After fierce criticism from opposition parties, privacy and civil liberty advocates and many national security experts, Anandasangaree announced in October he was tabling bill C-12, essentially a replica of C-2 without the portions granting law enforcement sweeping new powers, including lawful access changes.

“Look, this bill was introduced within days of forming government… and we felt that essentially putting forward a second bill that carves out the more contentious elements of bill C-2 will enable us to get swifter passage,” Anandasangaree said at the time.

Anandasangaree has insisted that lawful access reform is a priority, though C-2 has been left to languish in Parliament since the Liberals tabled C-12. Two portions of bill C-2, known as parts 14 and 15, garnered some of the most intense criticism.

Part 14 proposed to allow law enforcement and the Canadian Security Intelligence Service (CSIS) to compel any service provider — be they doctors, lawyers, therapists, clinics or banks, etc. — to say if they’ve served an individual, during what period and in which province or municipality. They must also share if they knew of other service providers who had served that individual.

The power did not require approval from a judge in a warrant. It also did not contain any carve-outs, meaning medical professionals and lawyers bound by solicitor-client privilege could be compelled.  CSIS told National Post that section needs “additional precision.”

In an interview, West said the likely new bill will “at a minimum” require a carve-out for professional information that is privileged.

Part 15, the lawful access section, proposed a new law that required organizations that use any form of electronic services geared toward people in Canada or that operate in the country to implement tools to ensure data can be extracted and provided to authorities with a warrant.

Security and police agencies say the power is necessary to ensure they can collect the information they need during an investigation after getting a warrant from a judge. Privacy advocates argue it creates a “back door” for law enforcement and creates system vulnerabilities that can be exploited by criminals.

Organizations impacted by the new rules argued that the changes could be costly and that turnaround times proposed in the legislation were far too short and demanding. The sources said all those critiques are being considered as the government reworks its lawful access proposal.

No public consultations have been held on lawful access reform, though the government quietly organized private consultations headed by former NDP MP and BC MLA and minister Murray Rankin beginning in the late fall.  Rankin did not respond to a request for comment.

The consultation heard from civil liberties groups, senior executives at federal police and intelligence agencies, privacy advocates, academics as well as the public safety and justice ministers.

One participant was Tamir Israel, the director of the Canadian Civil Liberties Association’s (CCLA) privacy, surveillance and technology program and a vocal critic of C-2.

In an interview, he said that it was good that the government was listening to concerns, but the consultations should be public. They also should have happened far before C-2 was tabled, not after, he argued.

“I do think that there has been at least some recognition that consulting is at least going to help the government better understand what the potential misuse is of the proposals that they’re tabling,” Israel said.

“I’m hoping that that does actually translate into some more targeted legislation.”

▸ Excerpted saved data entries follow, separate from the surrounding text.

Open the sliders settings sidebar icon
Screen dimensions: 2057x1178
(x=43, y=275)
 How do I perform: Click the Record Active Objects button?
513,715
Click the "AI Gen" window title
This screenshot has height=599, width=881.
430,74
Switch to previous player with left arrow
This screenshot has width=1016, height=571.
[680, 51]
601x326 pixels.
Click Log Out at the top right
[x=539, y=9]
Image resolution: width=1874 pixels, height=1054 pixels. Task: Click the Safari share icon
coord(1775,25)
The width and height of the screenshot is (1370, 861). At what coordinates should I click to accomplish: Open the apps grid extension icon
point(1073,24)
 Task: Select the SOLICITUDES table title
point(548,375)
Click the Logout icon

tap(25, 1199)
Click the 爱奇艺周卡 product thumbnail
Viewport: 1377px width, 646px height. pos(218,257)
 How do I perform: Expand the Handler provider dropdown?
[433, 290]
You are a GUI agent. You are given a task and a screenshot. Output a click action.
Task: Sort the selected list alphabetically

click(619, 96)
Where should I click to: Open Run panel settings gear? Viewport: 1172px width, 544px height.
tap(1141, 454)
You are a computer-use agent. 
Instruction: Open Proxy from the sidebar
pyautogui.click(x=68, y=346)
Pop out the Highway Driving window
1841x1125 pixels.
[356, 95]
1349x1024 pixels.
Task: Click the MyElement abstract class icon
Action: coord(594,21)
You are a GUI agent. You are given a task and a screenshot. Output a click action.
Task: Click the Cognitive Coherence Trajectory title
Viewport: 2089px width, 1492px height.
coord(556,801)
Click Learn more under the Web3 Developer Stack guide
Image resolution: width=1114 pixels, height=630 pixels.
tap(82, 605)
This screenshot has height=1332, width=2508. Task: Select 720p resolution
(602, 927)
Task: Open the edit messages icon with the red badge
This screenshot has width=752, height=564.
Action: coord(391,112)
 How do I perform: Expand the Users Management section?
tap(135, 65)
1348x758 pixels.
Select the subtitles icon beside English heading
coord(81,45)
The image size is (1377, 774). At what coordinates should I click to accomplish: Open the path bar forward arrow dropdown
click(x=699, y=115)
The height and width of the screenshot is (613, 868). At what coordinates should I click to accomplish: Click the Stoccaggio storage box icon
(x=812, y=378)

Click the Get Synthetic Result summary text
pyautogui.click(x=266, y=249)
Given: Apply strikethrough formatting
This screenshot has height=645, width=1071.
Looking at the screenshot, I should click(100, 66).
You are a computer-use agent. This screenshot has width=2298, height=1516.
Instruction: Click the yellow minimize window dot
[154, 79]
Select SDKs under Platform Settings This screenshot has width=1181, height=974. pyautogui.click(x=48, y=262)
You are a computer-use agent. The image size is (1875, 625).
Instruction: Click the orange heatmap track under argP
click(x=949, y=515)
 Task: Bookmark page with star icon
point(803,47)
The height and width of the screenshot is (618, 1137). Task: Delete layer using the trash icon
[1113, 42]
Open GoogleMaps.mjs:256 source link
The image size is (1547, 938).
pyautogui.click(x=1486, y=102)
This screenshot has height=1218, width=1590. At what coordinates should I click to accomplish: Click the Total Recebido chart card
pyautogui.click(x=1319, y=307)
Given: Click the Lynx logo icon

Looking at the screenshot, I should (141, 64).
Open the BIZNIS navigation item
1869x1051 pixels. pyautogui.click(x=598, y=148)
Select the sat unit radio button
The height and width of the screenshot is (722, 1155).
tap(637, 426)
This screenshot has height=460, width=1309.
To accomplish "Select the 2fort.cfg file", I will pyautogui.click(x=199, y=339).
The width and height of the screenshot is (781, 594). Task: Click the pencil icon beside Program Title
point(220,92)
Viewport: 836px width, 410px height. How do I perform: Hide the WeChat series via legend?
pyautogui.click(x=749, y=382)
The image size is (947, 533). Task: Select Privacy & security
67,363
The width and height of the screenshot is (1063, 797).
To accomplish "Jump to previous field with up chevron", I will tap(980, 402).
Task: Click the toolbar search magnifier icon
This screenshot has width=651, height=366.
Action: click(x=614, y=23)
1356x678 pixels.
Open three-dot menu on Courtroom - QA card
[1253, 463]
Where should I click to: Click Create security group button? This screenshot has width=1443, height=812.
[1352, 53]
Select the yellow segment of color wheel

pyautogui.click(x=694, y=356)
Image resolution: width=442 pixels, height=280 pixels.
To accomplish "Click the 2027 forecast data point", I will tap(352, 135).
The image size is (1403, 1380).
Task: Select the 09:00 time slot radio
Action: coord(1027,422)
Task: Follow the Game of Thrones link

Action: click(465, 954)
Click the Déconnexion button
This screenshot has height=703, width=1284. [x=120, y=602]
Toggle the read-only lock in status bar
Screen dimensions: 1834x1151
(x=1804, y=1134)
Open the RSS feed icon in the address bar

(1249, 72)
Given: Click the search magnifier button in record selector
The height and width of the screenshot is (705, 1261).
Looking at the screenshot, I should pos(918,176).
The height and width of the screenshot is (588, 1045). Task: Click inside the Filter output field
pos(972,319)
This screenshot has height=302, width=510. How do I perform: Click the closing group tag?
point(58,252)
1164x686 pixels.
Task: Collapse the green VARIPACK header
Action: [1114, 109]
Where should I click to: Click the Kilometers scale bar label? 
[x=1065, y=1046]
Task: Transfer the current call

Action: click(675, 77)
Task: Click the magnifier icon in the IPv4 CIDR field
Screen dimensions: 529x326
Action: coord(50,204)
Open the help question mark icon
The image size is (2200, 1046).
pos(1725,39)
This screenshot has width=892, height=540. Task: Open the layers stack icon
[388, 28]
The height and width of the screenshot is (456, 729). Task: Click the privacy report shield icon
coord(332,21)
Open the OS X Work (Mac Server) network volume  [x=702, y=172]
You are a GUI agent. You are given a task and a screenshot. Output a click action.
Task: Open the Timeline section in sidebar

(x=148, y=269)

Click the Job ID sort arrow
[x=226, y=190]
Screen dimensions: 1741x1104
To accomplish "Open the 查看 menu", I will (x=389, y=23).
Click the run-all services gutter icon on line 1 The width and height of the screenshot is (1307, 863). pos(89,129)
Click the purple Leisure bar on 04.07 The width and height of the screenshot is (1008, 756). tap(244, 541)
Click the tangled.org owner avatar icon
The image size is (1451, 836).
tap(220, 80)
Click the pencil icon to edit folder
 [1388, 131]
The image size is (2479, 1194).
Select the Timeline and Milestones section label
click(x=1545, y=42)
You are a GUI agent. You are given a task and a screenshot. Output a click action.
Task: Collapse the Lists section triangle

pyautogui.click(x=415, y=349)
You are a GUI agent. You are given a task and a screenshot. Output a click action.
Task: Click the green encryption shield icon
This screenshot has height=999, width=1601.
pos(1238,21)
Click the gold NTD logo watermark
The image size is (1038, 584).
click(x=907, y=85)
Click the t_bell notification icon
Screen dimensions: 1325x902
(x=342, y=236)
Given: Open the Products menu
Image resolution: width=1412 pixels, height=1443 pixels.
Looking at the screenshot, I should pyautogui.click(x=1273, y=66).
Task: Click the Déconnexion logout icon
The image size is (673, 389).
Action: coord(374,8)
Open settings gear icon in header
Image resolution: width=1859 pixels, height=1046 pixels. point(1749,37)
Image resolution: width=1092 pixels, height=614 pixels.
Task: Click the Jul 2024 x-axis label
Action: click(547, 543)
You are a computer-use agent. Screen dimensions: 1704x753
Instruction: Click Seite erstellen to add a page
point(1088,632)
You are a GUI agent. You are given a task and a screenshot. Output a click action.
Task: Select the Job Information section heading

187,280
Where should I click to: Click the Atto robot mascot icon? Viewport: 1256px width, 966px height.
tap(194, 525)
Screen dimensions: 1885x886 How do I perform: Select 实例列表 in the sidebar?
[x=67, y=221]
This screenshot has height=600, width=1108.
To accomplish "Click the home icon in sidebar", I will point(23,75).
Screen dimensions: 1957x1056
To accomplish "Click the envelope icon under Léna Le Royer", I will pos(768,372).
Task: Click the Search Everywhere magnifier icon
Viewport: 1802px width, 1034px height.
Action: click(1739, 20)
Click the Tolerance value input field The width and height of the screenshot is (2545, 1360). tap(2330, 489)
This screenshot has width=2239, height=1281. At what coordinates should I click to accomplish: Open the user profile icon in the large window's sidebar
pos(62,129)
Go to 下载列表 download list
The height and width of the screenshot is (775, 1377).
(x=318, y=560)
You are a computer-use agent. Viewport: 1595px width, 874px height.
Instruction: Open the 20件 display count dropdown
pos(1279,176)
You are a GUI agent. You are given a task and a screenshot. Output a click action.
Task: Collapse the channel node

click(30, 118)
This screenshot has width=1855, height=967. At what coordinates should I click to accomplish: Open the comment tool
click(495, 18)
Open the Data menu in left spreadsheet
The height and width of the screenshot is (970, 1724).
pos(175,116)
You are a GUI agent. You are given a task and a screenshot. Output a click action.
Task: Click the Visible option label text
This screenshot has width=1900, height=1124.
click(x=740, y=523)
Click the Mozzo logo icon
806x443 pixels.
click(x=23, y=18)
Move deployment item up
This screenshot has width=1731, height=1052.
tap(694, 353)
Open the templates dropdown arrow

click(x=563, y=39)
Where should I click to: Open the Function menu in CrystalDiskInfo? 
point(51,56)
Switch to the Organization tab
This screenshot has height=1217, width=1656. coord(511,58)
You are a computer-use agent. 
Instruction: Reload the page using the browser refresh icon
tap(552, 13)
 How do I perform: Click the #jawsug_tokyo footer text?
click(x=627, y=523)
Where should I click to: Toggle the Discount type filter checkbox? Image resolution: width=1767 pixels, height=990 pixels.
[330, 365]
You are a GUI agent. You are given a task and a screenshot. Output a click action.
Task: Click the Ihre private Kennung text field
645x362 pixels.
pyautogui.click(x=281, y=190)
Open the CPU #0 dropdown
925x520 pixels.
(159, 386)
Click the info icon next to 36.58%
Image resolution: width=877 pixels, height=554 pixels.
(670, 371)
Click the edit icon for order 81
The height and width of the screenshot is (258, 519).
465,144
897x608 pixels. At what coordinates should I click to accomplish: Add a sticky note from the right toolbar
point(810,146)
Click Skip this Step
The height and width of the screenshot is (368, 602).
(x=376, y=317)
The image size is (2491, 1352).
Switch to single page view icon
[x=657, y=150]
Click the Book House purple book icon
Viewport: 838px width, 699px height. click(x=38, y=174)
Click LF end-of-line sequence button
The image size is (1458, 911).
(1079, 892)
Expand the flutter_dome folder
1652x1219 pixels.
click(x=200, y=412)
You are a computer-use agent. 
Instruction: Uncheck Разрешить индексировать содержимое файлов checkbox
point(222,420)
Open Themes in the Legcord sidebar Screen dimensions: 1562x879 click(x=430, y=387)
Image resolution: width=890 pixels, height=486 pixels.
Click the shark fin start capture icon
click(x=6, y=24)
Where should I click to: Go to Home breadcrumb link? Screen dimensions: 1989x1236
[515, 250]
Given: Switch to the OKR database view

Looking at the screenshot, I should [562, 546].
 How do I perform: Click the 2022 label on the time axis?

Intelligence and police agencies have long complained that they face “significant challenges” in securing lawful access because the rules are antiquated and poorly adapted to the digital world. They argue that criminals are “going dark” thanks to improving encryption technology and federal laws that haven’t kept up in the digital age.

“Right now, they don’t have the tools to easily go and get a warrant, and so stuff’s just going uninvestigated,” West noted.

But civil liberties groups such as the CCLA argue that law enforcement and intelligence agencies haven’t made the case to the public that they need new powers.